Aug 3 2015
Greek financial markets reopen on Monday after a five-week suspension as talks continue with creditors on austerity measures and reforms required for a third bailout.
Local traders will be able to buy stocks, bonds, derivatives and warrants under certain conditions, according to the Finance Ministry. International investors won’t face any restrictions, as long as they were active in the markets before they were shuttered in June.
The resumption of trading comes as Prime Minister Alexis Tsipras negotiates conditions that will be attached to an 86 billion-euro ($94.5 billion) lifeline to see the country through the next three years. An agreement is needed before a payment comes due on bonds held by the European Central Bank on Aug. 20.
Talks Friday with representatives of the International Monetary Fund, the European Stability Mechanism, the European Commission and the ECB were held in “a very good climate and will continue,” Finance Minister Euclid Tsakalotos said on Friday. “There has been convergence in some areas and less in others.”
Greece imposed capital controls June 28 and shut its banks and financial markets after Tsipras ended talks with creditors about a bailout in order to hold a referendum. He then reversed course and agreed to implement creditor demands in exchange for a rescue package.
About a quarter of Tsipras’s Syriza-party lawmakers defected in July, effectively stripping the premier of his parliamentary majority and forcing him to rely on opposition support. The government remains at loggerheads with lenders over whether additional belt-tightening measures are required before a disbursement from the new ESM-backed program can be made.
Loans to Greece can happen “only if there is a high probability these will be reimbursed,” Carlo Cottarelli, IMF executive director for six European countries including Greece, told Italy’s Corriere della Sera in an interview published Saturday. In the current circumstances, the IMF doesn’t consider Greek debt to be sustainable and measures are needed to reverse this situation, he said.

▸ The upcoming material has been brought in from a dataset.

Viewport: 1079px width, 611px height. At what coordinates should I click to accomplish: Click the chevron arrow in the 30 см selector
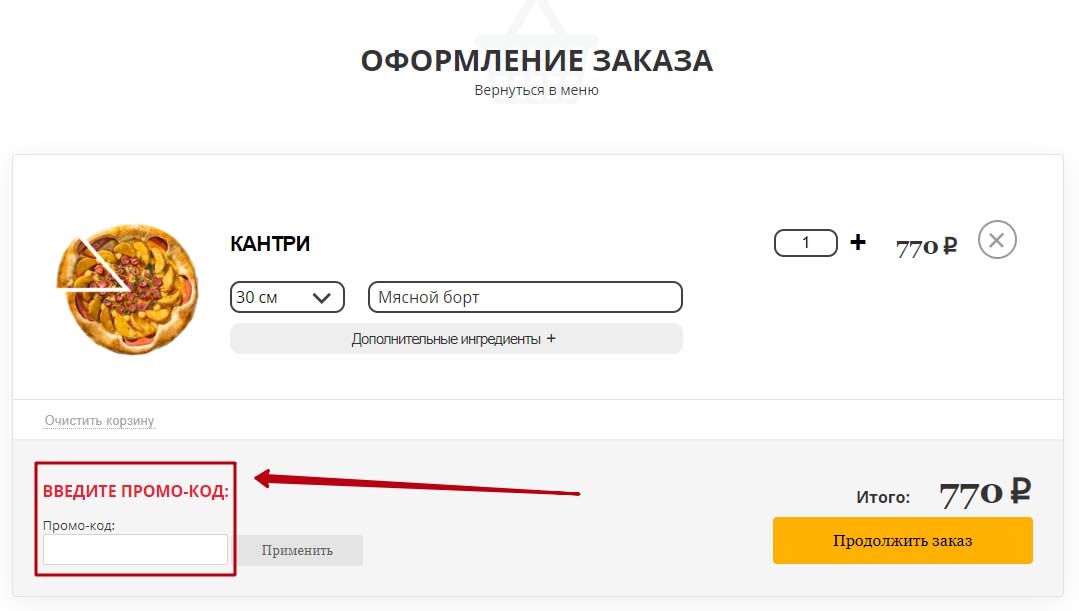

Greece will have 30 years to repay new funds from the ESM, Greek Economy Minister George Stathakis said in an interview with Efimerida ton Syntakton on Saturday. That’s “a development that opens the prospect for significant restructuring of debt in line with what the IMF has been asking for,” he said.
The imposition of capital controls has restricted the functioning of Greece’s economy, with the country set to be the only euro-area nation to shrink this year. The economy may contract by as much as 4 percent this year, according to a July 29 report from the Greek parliamentary budget office.
While banks reopened on July 20 with limited services, the budget office estimates the controls cost the economy 4 billion euros to 10 billion euros. That compares with 2014 output of 179.1 billion euros. Greek gross domestic product has contracted more than 25 percent since 2007 as two bailouts with austerity conditions including salary cuts took their toll.
While no shares have changed hands on the Athens stock exchange for five weeks, investors haven’t been without ways of betting on what will happen when trading resumes.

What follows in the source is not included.